The FSD v9 showstopper

CyberGus · May 6, 2021

rxlawdude said:
This is dangerous, folks.

Still safer than owning a Chevy Volt.

bedoig · May 6, 2021

rxlawdude said:
Then at least make your hypertext meaningful. Too much to ask?

Let's be fair, neither @dgatwood or @CyberGus are ever going to tell a lie, and hurt you.

shrineofchance · May 7, 2021

drtimhill said:
In fact this is what is already driving FSD 8.x beta, though I understand the camera integration is far from complete, including in V9 where the main change is removal of radar as a primary input (not a switch to BEV, which has already happened).

How do you know this?

drtimhill · May 7, 2021

shrineofchance said:
How do you know this?

First, you can see from the visuals in the presentation that the BEV they had in the prototype closely matches that on the 8.x FSD beta. And it was made clear in the presentation that they needed the BEV to get anywhere close to FSD. Second, Elon and others have mentioned that they are working on integrating more cameras into the BEV (implying that the 8.x is already relying a subset of the cameras for a BEV). Finally, Elon has tweeted that the main change in 9.x is the removal of dependency of radar. Which makes sense given the delays.

FSD as we see it being demonstrated in the FSD videos really would not work without a decent BEV, which is what they have been working on for the last 18+ months and is really the breakthrough that has made FSD even possible. So it's clearly in 8.x, which is why its not a "showstopper" for 9.x (imho).

Also, if you watch a lot of the beta videos you will see the car repeatedly stalling or slowing down mid-way through a turn with no obvious cause, which perplexes the test drivers. This is almost certainly the radar giving a false positive as an object swings into view as the car is making the turn. My (informed) guess is that when Tesla looked at the ratio of false to true positives for the radar they realized that is was more a problem than a help. If you keep having the visual system say "no, you can ignore that radar", but it's causing the car to slow (dangerously) mid-turn, then you are probably better off without it. This is thus the major goal of 9.x (imho).

What made you think 9.x was going to be "a showstopper" ?

shrineofchance · May 7, 2021

drtimhill said:
Second, Elon and others have mentioned that they are working on integrating more cameras into the BEV (implying that the 8.x is already relying a subset of the cameras for a BEV)

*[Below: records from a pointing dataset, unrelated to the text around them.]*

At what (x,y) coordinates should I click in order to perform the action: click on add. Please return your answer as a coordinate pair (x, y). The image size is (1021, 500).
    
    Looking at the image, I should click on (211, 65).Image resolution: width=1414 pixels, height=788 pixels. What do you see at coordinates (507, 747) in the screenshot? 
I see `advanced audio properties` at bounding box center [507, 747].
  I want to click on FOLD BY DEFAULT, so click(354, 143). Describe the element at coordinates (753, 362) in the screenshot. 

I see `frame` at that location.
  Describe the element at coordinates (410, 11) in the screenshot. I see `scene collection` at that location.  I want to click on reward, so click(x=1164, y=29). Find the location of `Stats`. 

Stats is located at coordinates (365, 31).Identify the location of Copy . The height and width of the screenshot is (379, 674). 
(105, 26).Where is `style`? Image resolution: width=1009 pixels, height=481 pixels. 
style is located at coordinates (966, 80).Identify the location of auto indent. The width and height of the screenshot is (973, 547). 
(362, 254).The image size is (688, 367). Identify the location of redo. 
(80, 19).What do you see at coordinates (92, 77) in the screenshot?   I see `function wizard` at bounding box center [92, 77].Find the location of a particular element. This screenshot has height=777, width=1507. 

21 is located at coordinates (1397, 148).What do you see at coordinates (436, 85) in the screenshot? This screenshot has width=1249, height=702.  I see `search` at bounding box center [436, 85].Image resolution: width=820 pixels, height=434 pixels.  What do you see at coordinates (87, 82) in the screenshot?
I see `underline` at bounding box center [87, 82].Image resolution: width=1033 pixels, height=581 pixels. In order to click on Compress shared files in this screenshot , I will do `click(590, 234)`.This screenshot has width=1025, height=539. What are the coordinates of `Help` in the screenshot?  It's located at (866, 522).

This would imply bird's eye view vision has not yet been fully deployed.

drtimhill said:
Finally, Elon has tweeted that the main change in 9.x is the removal of dependency of radar

You are misinterpreting him:

https://twitter.com/x/status/1373145910549483522

rxlawdude · May 7, 2021

DanCar said:
You get rick rolled if you follow through.

CyberGus said:
Still safer than owning a Chevy Volt.

If I could do three laughing emojis, I would for this one. Classic.

drtimhill · May 7, 2021

shrineofchance said:
This would imply bird's eye view vision has not yet been fully deployed.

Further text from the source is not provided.